>> START Data records
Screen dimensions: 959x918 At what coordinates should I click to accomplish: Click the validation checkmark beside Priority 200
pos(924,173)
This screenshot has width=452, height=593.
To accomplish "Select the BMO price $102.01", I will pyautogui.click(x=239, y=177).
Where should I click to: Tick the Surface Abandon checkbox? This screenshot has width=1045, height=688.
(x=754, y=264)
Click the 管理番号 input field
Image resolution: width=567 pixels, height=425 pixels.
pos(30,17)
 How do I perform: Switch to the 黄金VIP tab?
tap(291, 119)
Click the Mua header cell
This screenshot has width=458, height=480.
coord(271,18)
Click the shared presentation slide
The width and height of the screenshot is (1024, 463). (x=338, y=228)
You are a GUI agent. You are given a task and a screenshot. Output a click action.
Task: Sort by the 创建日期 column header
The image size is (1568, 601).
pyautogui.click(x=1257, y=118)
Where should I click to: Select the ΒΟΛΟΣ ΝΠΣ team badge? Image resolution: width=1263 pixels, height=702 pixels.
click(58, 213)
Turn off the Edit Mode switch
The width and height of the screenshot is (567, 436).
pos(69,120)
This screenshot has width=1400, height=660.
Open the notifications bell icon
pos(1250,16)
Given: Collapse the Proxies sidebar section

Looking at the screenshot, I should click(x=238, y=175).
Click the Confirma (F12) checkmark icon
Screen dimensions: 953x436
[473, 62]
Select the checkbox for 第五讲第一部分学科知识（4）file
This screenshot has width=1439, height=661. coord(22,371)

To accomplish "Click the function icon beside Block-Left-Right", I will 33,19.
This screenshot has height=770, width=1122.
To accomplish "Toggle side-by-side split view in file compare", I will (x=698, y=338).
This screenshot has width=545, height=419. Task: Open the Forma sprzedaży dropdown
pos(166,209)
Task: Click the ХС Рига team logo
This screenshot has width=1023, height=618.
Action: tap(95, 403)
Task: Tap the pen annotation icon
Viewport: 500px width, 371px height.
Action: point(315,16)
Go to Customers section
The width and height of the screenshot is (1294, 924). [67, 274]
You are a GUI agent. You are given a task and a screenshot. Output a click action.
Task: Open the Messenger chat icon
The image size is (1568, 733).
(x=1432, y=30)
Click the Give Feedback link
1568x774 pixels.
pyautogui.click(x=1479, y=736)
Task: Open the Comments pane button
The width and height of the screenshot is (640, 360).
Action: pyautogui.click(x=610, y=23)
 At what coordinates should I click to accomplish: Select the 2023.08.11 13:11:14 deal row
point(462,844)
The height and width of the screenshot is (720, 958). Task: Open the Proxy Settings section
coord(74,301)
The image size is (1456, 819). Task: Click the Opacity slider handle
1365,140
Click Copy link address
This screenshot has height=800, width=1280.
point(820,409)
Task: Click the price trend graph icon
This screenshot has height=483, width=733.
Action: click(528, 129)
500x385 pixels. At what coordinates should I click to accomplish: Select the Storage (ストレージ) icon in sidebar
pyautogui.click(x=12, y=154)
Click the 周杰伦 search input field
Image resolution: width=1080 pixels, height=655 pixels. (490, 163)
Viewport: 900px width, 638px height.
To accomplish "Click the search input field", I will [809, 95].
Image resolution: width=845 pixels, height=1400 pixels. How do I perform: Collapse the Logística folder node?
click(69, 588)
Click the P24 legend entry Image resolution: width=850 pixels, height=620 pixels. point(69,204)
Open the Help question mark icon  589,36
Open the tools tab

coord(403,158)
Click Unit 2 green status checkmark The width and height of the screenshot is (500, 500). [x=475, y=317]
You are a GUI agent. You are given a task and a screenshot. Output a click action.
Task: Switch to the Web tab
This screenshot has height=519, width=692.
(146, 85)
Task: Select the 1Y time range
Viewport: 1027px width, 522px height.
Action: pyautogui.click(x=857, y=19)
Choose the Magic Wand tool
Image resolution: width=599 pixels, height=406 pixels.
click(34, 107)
>> END Data records
### What to produce
Print all of the data above again, line for line, with no changes.

### Final result
Screen dimensions: 959x918 At what coordinates should I click to accomplish: Click the validation checkmark beside Priority 200
pos(924,173)
This screenshot has width=452, height=593.
To accomplish "Select the BMO price $102.01", I will pyautogui.click(x=239, y=177).
Where should I click to: Tick the Surface Abandon checkbox? This screenshot has width=1045, height=688.
(x=754, y=264)
Click the 管理番号 input field
Image resolution: width=567 pixels, height=425 pixels.
pos(30,17)
 How do I perform: Switch to the 黄金VIP tab?
tap(291, 119)
Click the Mua header cell
This screenshot has width=458, height=480.
coord(271,18)
Click the shared presentation slide
The width and height of the screenshot is (1024, 463). (x=338, y=228)
You are a GUI agent. You are given a task and a screenshot. Output a click action.
Task: Sort by the 创建日期 column header
The image size is (1568, 601).
pyautogui.click(x=1257, y=118)
Where should I click to: Select the ΒΟΛΟΣ ΝΠΣ team badge? Image resolution: width=1263 pixels, height=702 pixels.
click(58, 213)
Turn off the Edit Mode switch
The width and height of the screenshot is (567, 436).
pos(69,120)
This screenshot has width=1400, height=660.
Open the notifications bell icon
pos(1250,16)
Given: Collapse the Proxies sidebar section

Looking at the screenshot, I should click(x=238, y=175).
Click the Confirma (F12) checkmark icon
Screen dimensions: 953x436
[473, 62]
Select the checkbox for 第五讲第一部分学科知识（4）file
This screenshot has width=1439, height=661. coord(22,371)

To accomplish "Click the function icon beside Block-Left-Right", I will 33,19.
This screenshot has height=770, width=1122.
To accomplish "Toggle side-by-side split view in file compare", I will (x=698, y=338).
This screenshot has width=545, height=419. Task: Open the Forma sprzedaży dropdown
pos(166,209)
Task: Click the ХС Рига team logo
This screenshot has width=1023, height=618.
Action: tap(95, 403)
Task: Tap the pen annotation icon
Viewport: 500px width, 371px height.
Action: point(315,16)
Go to Customers section
The width and height of the screenshot is (1294, 924). [67, 274]
You are a GUI agent. You are given a task and a screenshot. Output a click action.
Task: Open the Messenger chat icon
The image size is (1568, 733).
(x=1432, y=30)
Click the Give Feedback link
1568x774 pixels.
pyautogui.click(x=1479, y=736)
Task: Open the Comments pane button
The width and height of the screenshot is (640, 360).
Action: pyautogui.click(x=610, y=23)
 At what coordinates should I click to accomplish: Select the 2023.08.11 13:11:14 deal row
point(462,844)
The height and width of the screenshot is (720, 958). Task: Open the Proxy Settings section
coord(74,301)
The image size is (1456, 819). Task: Click the Opacity slider handle
1365,140
Click Copy link address
This screenshot has height=800, width=1280.
point(820,409)
Task: Click the price trend graph icon
This screenshot has height=483, width=733.
Action: click(528, 129)
500x385 pixels. At what coordinates should I click to accomplish: Select the Storage (ストレージ) icon in sidebar
pyautogui.click(x=12, y=154)
Click the 周杰伦 search input field
Image resolution: width=1080 pixels, height=655 pixels. (490, 163)
Viewport: 900px width, 638px height.
To accomplish "Click the search input field", I will [809, 95].
Image resolution: width=845 pixels, height=1400 pixels. How do I perform: Collapse the Logística folder node?
click(69, 588)
Click the P24 legend entry Image resolution: width=850 pixels, height=620 pixels. point(69,204)
Open the Help question mark icon  589,36
Open the tools tab

coord(403,158)
Click Unit 2 green status checkmark The width and height of the screenshot is (500, 500). [x=475, y=317]
You are a GUI agent. You are given a task and a screenshot. Output a click action.
Task: Switch to the Web tab
This screenshot has height=519, width=692.
(146, 85)
Task: Select the 1Y time range
Viewport: 1027px width, 522px height.
Action: pyautogui.click(x=857, y=19)
Choose the Magic Wand tool
Image resolution: width=599 pixels, height=406 pixels.
click(34, 107)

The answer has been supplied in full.